September 2008 movies

September 1st, 2008 Film, Film Reviews, Penthouse

Not Quite Hollywood

Writer/Director: Mark Hartley

Stars: Quentin Tarantino, Brian Trenchard-Smith, Phillips Adams, Barry Humphries, Jamie-Lee Curtis, Dennis Hopper, George Miller, Leigh Whannell, James Wan, Greg McLean, Sigrid Thornton, John Jarratt, Sandy Harbutt, Russell Mulcahy, Steve Bisley, Jack Thompson

Part sales pitch, part loving homage, part museum piece. You’ll soon realise you can’t call yourself a film fan without knowing who Stone, Bazza McKenzie and The Man From Hong Kong are.

Presented by a host of directors, stars and commentators (including the crown prince of cult, Tarantino himself) director Hartley has collected clips and comment on the genre Australia forgot in this fascinating, ballsy and wry doco.

Many of the films depicted were made with the same passion as today’s maverick auteurs but in an era when cult cinema just wasn’t cool they sank without a trace. Many are already on DVD and Not Quite Hollywood will generate big demand for those that aren’t, so it’s essential viewing for your Must See list before your next social engagement full of alternative film cineastes.

Funny Games

Writer/Director: Michael Haneke

Stars: Naomi Watts, Tim Roth, Michael Pitt, Brady Corbett

Ten years on, German enfant terrible Haneke remakes his own movie shot for shot and word for word. Asking why would need it’s own review, but if you’ve seen the original, the only reason to revisit it is to see how accomplished performers like Watts, Pitt and Roth handle this brutal but ironically elegant home invasion story.

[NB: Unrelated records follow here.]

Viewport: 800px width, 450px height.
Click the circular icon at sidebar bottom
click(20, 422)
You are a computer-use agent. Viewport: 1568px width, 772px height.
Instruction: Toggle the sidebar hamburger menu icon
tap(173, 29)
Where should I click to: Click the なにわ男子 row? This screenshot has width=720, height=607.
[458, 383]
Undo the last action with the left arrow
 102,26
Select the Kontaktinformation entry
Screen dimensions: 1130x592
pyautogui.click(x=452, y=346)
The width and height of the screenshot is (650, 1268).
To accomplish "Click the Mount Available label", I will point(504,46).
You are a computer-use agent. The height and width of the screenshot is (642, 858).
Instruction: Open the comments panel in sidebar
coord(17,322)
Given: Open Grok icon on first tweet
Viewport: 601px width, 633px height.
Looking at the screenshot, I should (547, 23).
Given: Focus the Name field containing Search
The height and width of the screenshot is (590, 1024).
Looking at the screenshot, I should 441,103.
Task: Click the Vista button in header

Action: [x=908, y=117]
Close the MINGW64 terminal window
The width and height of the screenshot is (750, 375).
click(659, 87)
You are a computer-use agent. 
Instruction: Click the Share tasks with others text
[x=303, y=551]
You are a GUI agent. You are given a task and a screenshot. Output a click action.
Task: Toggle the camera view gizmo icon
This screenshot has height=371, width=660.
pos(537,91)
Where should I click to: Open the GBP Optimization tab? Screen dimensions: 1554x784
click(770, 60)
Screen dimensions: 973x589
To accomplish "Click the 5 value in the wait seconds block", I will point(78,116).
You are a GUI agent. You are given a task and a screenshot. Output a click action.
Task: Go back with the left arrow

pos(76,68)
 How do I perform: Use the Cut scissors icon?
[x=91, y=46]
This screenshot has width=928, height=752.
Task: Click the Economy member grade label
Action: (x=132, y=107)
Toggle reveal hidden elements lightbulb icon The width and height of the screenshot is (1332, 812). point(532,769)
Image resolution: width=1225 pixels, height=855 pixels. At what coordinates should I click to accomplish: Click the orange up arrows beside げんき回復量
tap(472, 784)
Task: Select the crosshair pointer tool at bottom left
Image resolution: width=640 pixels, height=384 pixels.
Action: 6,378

While it’s never pleasant, you’ll see fewer more effective films this year as Haneke expertly tightens the tension and sense of doom around your throat. It’s not until after such nihilistic tragedy you realise how little of the violence was on screen — terror has been his weapon of choice.

But even that’s not the whole story. Funny Games isn’t just a thriller — the villain (Pitt) occasionally talks straight to the audience. When things don’t go his way he searches frantically for the TV remote to put them right. It’s clearly not the universe we know, and what Haneke’s saying about the role of violence in media and vice versa could fill a thesis.